Source passage
---------------

The Bard Tries to Get It Right

by Gary Sloan


Shakespeare has long been hailed an inspired genius, a gifted soul for whom writing was as easy as breathing. His theatrical colleagues boasted he never blotted a line. Mellifluous words poured from his pen as nectar from an Olympian chalice.

Now, from Stratford-on-Avon, comes news sure to set the literati on their collective ear. A remarkable find is here reported for the first time.

Flourish of trumpets, please. Or, if you prefer, strumpets.

Three pages from an autograph manuscript of Hamlet were found wadded in a tankard near the former site of a Stratford tavern. Never before had any "foul papers," as scholars call the original drafts of the Bard's plays, been found. This foul is fair.

Here is a descriptio externa of the pages.

They contain ninety-five lines of text. Every line, except the last, has been struck out, as have words scrawled between the lines (interlineations) and in the margins. The third page has a large star-burst splatter, as if ink were slung at it. Each page has been ripped vertically from the top center almost to the bottom. Under laboratory analysis, two of the pages reveal trace chemicals associated with human saliva, as though someone spit on them.

The final line, the unblotted one, is in a hand different from the rest.

The ninety-four deleted lines appear to be permutations of the idea expressed in the final line, now famous. Clearly, Shakespeare labored hard to be Shakespearean.

His indefatigable revisions give teeth to a comment by Edgar Allan Poe. Most writers, he said, "would positively shudder at letting the public take a look behind the scenes at the elaborate and vacillating crudities of thought, cautious selections and rejections, painful erasures and interpolations" that precede the final product.

Before the discovery of the Tankard Papers, the highest level of genius--Shakespeare, Homer, Dante, Milton, and the like--was thought exempt from the sublunary indecisiveness and tinkering described by Poe.

Now we have reason to believe Thomas Edison's maxim admits no exceptions: Genius is one percent inspiration and ninety-nine percent perspiration.

What a boost the Tankard Papers give to writers everywhere! Heretofore, thousands have been balked by the myth that great writers are born, not made. Too often, when words fail to come trippingly off their tongues, novices abandon their literary dreams, assuming you've either got it or you haven't.

---------------

Supplied material
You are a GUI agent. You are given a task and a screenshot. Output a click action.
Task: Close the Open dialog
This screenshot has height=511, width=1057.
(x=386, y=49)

---------------

Challenges
(1) Switch "Tankard Papers" to "Stratford Papers" and reproduce the essay on Shakespeare's drafts, starting with "His indefatigable revisions" and going on through "described by Poe.".
(2) Translate this sentence from the essay on Shakespeare's drafts into French: "The final line, the unblotted one, is in a hand different from the rest."
The data shown here have no connection to the essay on Shakespeare's drafts.

Full answers
(1)
His indefatigable revisions give teeth to a comment by Edgar Allan Poe. Most writers, he said, "would positively shudder at letting the public take a look behind the scenes at the elaborate and vacillating crudities of thought, cautious selections and rejections, painful erasures and interpolations" that precede the final product.

Before the discovery of the Stratford Papers, the highest level of genius--Shakespeare, Homer, Dante, Milton, and the like--was thought exempt from the sublunary indecisiveness and tinkering described by Poe.

(2) La dernière ligne, celle qui n'a pas été raturée, est d'une écriture différente de celle du reste.